## TASK ITEM
Lift out, unaltered, the lines of the material below between the line holding "Enable the S3" and the line holding "Click the mail", counting both.

## MATERIAL TO PROCESS
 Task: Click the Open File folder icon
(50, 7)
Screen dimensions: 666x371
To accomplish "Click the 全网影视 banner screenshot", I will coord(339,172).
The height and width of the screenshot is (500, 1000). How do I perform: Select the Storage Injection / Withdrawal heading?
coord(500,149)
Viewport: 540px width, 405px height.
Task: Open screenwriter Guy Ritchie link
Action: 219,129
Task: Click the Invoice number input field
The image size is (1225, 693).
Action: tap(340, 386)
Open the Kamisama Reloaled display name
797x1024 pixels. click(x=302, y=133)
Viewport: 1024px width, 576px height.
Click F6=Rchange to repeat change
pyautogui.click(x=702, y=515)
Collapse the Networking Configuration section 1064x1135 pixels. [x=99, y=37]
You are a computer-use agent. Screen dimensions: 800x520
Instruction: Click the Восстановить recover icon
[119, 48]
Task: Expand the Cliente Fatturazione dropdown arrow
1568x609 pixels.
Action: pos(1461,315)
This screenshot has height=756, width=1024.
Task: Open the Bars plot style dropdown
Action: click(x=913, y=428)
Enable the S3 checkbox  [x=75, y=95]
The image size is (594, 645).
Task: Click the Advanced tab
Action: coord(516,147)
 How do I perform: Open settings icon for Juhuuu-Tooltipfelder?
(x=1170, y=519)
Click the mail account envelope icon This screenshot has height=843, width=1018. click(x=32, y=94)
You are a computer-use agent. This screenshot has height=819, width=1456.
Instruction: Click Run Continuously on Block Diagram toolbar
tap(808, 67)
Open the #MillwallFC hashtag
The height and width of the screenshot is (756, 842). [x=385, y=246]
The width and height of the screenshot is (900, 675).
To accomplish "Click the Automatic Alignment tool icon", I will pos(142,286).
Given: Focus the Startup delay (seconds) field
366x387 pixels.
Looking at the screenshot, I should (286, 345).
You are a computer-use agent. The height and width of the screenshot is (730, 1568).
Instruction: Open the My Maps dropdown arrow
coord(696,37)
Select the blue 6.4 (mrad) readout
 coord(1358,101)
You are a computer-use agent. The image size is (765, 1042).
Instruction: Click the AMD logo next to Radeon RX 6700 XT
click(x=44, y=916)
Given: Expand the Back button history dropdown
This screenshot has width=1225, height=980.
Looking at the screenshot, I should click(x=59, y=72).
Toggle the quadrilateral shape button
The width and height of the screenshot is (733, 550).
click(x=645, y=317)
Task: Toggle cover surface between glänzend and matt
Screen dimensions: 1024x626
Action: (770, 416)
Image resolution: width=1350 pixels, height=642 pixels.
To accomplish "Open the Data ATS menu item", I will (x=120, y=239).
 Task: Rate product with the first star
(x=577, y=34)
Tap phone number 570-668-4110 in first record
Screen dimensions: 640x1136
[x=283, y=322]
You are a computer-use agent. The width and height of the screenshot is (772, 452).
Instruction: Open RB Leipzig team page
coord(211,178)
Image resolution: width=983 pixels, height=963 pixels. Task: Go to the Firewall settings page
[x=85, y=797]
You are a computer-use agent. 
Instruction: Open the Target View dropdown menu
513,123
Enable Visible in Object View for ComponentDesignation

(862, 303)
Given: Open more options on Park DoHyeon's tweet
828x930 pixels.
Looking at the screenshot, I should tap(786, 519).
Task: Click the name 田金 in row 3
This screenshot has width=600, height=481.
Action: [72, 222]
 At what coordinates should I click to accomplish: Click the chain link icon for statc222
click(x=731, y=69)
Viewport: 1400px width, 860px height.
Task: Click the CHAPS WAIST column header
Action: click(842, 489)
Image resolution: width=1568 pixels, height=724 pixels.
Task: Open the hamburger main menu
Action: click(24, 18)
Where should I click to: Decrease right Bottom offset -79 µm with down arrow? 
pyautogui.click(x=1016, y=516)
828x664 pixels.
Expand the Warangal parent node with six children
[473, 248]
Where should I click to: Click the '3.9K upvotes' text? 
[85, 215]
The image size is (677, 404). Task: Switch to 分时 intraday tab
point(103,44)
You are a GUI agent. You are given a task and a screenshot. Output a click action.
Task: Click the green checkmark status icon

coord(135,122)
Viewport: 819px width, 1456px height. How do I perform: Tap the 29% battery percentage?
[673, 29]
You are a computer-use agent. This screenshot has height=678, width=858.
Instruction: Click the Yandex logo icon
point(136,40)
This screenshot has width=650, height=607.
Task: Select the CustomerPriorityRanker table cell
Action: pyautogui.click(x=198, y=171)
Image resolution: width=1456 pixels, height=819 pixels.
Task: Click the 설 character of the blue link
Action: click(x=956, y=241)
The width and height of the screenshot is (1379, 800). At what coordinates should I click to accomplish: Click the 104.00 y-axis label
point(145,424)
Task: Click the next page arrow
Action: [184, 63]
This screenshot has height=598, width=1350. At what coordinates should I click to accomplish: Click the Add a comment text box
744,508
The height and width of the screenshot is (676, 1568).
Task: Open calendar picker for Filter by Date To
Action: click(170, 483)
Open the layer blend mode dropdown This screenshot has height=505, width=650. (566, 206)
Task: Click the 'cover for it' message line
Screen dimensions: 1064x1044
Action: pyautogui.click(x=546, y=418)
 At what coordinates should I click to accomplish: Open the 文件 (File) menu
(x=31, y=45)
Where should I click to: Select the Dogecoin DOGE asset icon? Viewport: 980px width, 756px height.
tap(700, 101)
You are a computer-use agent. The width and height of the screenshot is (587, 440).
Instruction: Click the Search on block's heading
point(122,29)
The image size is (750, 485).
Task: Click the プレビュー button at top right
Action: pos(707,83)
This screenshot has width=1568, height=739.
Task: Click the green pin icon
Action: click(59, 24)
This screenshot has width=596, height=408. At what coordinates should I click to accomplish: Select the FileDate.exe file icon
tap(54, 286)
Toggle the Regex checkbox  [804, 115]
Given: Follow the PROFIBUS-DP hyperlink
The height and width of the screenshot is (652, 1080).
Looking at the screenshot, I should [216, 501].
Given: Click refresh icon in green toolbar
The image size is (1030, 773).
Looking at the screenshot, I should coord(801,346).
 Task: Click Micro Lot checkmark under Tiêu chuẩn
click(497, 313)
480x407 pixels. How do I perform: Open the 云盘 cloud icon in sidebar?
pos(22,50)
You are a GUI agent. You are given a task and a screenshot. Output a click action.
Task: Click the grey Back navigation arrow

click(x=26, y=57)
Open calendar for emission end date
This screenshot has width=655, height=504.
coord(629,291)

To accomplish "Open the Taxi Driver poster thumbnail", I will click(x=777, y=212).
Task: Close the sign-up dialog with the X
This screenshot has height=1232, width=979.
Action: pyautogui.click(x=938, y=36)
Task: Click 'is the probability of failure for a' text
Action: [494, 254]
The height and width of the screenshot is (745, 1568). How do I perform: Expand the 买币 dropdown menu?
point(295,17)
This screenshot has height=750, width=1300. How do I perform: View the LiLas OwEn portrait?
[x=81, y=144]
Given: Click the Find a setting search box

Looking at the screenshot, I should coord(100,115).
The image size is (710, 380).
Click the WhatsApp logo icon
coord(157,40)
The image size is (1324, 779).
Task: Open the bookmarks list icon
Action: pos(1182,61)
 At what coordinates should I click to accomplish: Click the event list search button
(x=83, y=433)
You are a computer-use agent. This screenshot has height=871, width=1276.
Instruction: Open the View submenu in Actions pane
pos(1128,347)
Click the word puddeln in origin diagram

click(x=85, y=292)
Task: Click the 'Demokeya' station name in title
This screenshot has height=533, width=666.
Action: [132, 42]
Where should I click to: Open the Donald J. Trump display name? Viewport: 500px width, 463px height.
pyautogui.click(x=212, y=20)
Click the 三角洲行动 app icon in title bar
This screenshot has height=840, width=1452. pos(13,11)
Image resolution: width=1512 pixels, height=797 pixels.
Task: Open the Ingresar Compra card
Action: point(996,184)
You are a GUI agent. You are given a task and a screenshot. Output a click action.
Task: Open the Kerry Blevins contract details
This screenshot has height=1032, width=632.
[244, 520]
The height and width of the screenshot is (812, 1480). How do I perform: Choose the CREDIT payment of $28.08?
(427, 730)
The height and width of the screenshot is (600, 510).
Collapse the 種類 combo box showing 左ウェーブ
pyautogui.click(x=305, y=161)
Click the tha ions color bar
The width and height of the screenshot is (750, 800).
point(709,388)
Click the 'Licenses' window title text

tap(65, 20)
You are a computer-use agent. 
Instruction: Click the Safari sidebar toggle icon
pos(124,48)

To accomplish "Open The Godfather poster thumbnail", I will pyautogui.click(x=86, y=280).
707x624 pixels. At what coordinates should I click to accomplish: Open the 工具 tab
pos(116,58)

## RESPONSE AREA
Enable the S3 checkbox  [x=75, y=95]
The image size is (594, 645).
Task: Click the Advanced tab
Action: coord(516,147)
 How do I perform: Open settings icon for Juhuuu-Tooltipfelder?
(x=1170, y=519)
Click the mail account envelope icon This screenshot has height=843, width=1018. click(x=32, y=94)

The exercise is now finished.